Okay, I just can't help myself. I have no reason to write up the books I read anymore, but I feel like I'm slacking off if I skip it. Maybe I'll stop when I get a job...or when I get bored, I don't know, but for now I'll just try to keep them short. I heard of and picked up Columbine (2009) by Dave Cullen when I read a Cannonball Review on Pajiba. I naturally veer away from teary disaster stories that have been constantly exploited by the media--basically anything that Nancy Grace would stick her craw into; so even the thought of this book kind of made me cringe. But I grew up in Boulder and currently live in Denver, so I decided that it wouldn't hurt for me to know something about what happened so close by. I figured that ten years is enough to allow some perspective on the whole thing, even though I was still a little wary as I picked it up.

I was immediately drawn in. I only read some of the stories that came out right after the shooting and then tried to avoid the coverage, so much of the information was new to me. Cullens gives a clear picture of what occurred on the day of the shooting, delves into the past of Dylan Klebold and Eric Harris, and discusses some of the fallout after the shooting. I had always thrown Klebold and Harris together, but Columbine delves into their writings and tapes and shows a more complete picture of them-- with some compassion but certainly not excusing their behavior in any way. Eric Harris was a classic psychopath and Dylan a suicidal depressive who probably wouldn't have acted on his own. Also, Cullen has been a part of the media storm that covered the Columbine Shootings since its inception, and I appreciated his honest views of where the media got things wrong and how the picture changed as time went on.

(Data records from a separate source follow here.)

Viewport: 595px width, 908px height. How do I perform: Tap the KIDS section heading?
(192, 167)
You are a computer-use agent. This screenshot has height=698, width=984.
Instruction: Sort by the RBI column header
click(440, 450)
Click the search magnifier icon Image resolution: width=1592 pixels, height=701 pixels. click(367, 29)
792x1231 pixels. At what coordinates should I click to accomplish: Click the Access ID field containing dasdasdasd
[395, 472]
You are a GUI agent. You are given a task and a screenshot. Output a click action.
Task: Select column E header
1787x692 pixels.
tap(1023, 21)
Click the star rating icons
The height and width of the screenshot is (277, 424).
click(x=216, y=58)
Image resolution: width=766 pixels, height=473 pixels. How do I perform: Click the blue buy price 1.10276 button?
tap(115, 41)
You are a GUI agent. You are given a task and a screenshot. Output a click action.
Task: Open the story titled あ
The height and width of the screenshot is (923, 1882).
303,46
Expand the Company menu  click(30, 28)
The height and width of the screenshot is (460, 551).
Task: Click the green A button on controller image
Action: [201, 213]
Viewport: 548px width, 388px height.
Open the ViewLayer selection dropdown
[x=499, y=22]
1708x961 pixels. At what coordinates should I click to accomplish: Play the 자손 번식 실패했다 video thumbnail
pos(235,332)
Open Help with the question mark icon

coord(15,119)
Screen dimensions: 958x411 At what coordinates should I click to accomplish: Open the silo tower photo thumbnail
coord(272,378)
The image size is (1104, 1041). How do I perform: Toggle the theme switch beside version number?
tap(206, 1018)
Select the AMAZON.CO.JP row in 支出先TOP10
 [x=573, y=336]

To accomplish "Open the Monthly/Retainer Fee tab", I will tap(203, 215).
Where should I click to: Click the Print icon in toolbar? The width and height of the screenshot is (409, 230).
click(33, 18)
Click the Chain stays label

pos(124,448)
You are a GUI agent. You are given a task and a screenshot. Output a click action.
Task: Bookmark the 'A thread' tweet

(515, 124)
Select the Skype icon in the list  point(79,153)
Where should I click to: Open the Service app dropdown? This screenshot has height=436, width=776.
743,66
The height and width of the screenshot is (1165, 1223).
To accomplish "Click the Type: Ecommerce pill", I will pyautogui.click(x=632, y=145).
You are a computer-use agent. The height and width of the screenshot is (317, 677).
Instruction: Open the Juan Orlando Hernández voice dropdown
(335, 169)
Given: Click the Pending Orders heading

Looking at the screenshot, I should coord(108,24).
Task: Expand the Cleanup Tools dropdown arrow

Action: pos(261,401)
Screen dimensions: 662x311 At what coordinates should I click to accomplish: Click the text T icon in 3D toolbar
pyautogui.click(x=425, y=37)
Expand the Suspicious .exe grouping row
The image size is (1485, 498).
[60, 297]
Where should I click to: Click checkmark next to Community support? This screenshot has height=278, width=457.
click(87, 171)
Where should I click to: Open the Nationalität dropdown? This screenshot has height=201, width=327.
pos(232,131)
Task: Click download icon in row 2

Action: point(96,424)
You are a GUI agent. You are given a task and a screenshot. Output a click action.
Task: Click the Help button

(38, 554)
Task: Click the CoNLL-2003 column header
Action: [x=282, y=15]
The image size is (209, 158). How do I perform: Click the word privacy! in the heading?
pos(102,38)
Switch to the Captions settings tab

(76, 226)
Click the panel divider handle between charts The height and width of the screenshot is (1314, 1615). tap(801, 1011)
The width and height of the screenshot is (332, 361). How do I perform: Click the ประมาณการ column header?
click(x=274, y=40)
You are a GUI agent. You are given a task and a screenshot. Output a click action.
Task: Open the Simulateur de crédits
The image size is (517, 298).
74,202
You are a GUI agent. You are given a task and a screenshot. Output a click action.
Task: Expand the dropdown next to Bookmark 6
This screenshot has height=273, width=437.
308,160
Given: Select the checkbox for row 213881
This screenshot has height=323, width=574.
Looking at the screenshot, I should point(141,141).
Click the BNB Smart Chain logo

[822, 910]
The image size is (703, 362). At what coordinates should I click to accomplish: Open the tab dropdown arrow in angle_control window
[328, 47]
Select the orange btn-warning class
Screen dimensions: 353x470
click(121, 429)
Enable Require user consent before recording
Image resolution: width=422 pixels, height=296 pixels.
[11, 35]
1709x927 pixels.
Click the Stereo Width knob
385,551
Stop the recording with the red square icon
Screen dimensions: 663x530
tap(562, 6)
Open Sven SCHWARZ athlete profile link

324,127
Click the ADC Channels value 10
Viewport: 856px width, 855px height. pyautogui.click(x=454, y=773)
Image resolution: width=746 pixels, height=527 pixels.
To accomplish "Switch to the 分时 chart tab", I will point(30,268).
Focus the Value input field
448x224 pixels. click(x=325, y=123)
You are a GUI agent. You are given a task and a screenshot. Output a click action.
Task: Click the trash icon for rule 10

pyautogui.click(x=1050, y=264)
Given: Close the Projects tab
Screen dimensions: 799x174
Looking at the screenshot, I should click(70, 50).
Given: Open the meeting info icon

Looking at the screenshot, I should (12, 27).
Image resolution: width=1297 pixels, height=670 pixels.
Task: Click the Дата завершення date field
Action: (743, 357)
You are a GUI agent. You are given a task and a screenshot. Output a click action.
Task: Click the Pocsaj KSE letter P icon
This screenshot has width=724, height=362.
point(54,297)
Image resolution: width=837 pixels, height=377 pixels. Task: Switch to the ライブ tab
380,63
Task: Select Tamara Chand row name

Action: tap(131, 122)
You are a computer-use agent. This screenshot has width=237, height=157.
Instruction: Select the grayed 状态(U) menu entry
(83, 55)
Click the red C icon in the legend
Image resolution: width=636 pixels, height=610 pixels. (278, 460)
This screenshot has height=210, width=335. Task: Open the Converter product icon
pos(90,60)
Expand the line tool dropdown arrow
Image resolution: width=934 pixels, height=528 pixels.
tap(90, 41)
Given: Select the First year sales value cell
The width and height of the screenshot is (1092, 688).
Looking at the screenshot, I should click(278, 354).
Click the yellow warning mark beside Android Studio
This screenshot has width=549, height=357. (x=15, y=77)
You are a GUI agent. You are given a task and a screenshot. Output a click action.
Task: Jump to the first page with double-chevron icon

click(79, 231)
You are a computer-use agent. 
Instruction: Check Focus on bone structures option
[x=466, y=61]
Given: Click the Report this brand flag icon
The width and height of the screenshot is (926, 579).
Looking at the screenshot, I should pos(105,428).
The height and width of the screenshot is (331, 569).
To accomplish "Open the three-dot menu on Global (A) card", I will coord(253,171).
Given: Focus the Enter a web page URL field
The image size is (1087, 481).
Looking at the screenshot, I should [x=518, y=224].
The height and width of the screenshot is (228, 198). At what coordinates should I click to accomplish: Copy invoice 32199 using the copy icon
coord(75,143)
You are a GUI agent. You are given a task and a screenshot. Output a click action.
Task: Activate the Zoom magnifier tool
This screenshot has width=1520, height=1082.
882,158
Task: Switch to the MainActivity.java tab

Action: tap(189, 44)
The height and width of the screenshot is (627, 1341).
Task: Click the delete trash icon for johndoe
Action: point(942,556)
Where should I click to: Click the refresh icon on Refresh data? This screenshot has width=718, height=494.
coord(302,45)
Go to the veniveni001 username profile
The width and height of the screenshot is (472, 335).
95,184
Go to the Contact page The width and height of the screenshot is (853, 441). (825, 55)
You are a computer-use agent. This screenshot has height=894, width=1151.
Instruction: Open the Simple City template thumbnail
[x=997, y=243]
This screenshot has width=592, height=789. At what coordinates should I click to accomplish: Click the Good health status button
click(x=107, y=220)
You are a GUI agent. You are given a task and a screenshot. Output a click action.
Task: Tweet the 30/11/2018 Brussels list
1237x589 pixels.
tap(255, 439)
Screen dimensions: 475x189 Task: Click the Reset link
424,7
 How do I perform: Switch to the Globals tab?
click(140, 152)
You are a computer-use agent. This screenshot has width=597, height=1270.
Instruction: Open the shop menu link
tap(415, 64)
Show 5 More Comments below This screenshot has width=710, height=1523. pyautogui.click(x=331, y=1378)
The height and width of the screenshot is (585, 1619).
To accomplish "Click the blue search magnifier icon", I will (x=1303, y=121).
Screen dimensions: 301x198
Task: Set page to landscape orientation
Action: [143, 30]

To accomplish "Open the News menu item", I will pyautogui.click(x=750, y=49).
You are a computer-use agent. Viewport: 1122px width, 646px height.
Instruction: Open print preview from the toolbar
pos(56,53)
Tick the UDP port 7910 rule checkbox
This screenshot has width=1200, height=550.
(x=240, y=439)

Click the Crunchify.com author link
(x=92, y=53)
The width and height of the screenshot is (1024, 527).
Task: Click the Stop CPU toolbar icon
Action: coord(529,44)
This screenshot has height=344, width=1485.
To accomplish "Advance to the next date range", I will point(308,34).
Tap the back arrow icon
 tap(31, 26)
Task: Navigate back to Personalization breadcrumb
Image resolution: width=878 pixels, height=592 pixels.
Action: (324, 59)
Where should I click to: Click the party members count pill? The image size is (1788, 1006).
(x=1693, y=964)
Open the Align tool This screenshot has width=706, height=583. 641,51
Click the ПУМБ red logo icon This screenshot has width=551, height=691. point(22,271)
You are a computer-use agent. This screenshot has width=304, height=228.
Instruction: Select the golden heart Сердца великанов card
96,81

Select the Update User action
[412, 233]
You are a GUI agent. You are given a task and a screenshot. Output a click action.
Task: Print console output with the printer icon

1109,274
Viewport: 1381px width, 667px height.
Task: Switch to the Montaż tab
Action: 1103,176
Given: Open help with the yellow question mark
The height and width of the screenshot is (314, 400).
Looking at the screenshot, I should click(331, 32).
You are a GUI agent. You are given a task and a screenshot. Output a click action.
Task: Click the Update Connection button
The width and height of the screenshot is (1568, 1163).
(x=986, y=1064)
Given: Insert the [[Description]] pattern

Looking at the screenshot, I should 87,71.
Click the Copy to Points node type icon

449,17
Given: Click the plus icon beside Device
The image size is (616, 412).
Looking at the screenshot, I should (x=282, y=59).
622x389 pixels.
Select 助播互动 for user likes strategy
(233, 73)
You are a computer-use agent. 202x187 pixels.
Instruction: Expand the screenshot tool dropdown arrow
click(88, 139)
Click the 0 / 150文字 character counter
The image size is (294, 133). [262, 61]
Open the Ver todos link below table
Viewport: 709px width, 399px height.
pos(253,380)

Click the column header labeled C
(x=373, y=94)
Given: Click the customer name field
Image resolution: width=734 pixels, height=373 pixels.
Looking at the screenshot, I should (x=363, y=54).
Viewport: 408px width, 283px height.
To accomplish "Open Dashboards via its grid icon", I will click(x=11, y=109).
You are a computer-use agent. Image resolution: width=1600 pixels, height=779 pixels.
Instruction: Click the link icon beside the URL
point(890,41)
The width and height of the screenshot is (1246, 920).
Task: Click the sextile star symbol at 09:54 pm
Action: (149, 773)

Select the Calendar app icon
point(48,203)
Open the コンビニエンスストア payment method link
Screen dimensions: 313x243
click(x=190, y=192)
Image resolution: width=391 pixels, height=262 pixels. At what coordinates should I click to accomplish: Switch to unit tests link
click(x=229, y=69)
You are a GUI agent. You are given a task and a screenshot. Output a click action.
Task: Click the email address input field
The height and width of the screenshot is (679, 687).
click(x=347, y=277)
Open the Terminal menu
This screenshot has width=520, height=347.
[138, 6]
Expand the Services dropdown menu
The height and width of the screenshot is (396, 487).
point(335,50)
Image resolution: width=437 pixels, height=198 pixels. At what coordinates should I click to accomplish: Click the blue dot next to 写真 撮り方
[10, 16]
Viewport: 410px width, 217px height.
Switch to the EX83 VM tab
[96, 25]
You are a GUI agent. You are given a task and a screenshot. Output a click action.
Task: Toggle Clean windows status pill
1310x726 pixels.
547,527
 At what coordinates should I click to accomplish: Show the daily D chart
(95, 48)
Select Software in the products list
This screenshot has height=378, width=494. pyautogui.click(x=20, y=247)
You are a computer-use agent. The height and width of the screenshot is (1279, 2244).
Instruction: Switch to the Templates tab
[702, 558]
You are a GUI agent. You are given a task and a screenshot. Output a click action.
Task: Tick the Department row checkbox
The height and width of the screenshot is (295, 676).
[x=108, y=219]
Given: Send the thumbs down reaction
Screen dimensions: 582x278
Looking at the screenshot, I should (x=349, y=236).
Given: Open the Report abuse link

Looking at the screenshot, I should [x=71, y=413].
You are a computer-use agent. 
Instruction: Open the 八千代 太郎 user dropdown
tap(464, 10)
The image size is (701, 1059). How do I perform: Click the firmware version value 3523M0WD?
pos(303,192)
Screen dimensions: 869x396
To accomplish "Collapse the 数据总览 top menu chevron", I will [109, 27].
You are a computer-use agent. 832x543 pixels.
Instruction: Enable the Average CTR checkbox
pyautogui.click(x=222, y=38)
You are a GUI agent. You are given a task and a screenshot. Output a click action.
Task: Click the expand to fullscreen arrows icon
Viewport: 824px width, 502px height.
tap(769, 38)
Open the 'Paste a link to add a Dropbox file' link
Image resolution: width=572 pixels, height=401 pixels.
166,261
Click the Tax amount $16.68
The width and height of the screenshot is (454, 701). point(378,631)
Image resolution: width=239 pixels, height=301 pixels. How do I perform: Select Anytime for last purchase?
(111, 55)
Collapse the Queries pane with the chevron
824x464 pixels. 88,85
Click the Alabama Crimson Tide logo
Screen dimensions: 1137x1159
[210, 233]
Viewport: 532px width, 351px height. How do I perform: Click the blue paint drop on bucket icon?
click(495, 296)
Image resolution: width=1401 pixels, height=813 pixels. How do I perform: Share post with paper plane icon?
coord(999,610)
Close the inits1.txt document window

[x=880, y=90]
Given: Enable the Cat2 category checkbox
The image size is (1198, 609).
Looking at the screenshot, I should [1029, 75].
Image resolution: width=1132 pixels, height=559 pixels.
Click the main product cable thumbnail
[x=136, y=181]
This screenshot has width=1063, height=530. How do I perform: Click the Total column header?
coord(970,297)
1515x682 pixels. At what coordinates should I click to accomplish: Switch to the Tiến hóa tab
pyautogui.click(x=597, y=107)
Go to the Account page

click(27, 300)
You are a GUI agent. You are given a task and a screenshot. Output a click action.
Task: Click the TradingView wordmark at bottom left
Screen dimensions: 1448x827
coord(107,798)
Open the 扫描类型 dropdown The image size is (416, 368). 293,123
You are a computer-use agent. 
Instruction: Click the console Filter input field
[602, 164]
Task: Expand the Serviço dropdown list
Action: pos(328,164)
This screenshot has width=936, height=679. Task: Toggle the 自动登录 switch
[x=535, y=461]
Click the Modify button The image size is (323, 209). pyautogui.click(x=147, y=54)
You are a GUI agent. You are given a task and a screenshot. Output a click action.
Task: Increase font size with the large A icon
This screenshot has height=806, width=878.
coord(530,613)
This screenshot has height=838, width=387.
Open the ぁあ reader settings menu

Some things that surprised me include the fact that Detectives had a search warrant executed at the Harris and Klebold homes even before the bodies of Dylan and Eric were found in the library. I was also a little surprised and disappointed that Jefferson County hid information and delayed their final report for so long. The information came out anyway, as it inevitably does, and it made the county look much worse in the long run. The book kind of petered out at the end with less information to go on. There were only a couple sentences written about various lawsuits, but I found the entire thing incredibly interesting, detailed, and fair, and I'm glad I read it.